Rubéole
Sherardia arvensis L. (rubéole, shérardie des champs)
Photo prise le 23/03/06 à Ille-sur-Tet

Le genre Sherardia appartient à la famille des rubiacées, dont les principaux représentants sont les gaillets, sans oublier la garance (Rubia), qui a donné son nom à la famille. Les plantes de cette famille se reconnaissent à leurs feuilles entières, presque toujours verticillées (ou opposées avec des stipules similaires à des feuilles), et à leurs fleurs très petites, à quatre ou cinq lobes.

Le genre doit son nom à James Sherard, botaniste anglais du début du XVIIIe siècle.

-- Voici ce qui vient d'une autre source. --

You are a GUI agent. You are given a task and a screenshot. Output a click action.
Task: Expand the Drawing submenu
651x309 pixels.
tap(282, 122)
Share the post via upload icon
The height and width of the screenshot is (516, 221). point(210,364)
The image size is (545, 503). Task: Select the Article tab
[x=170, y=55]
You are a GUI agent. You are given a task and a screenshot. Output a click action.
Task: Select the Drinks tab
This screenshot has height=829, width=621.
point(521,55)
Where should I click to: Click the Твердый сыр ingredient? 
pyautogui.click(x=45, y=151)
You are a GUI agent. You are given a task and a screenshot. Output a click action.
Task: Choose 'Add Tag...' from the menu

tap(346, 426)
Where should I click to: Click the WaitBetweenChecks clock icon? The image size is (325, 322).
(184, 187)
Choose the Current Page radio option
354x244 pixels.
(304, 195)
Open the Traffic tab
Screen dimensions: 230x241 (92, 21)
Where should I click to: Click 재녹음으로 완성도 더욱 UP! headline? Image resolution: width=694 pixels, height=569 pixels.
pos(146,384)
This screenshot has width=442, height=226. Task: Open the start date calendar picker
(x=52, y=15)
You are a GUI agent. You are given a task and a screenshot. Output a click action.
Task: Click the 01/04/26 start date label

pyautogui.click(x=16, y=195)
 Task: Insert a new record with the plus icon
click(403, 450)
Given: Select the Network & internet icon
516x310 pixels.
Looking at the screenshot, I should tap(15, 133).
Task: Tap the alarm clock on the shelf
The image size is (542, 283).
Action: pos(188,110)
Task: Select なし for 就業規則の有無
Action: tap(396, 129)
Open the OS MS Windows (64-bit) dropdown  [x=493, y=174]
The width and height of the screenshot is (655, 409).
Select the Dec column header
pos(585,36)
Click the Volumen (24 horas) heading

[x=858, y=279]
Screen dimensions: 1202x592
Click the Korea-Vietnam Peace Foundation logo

Il ne comporte qu’une espèce, Sherardia arvensis, dont le nom français le plus courant, “rubéole”, est un diminutif de Rubia.

C’est une plante annuelle de 10 à 40 cm, très commune, qui croît dans les champs et au bord des chemins et fleurit de mars-avril à septembre. La tige, à poils raides, est souvent couchée. Les feuilles forment des verticilles de six. Elles sont ovales à lancéolées, terminées par une petite pointe. L’inflorescence est entourée de nombreuses bractées foliacées soudées ensemble à la base. Nombreuses fleurs groupées en glomérules. Le calice est terminé par six dents qui s’accroissent après la floraison. Les fleurs, minuscules, sont le plus souvent mauve pâle, parfois un peu rosées. Le fruit est une capsule à deux carpelles couverte de poils courts.

Sherardia arvensis L. (rubéole, shérardie des champs). Noms catalans : rèola borda, rèvola borda. Photo prise à Ille-sur-Tet le 23/03/06.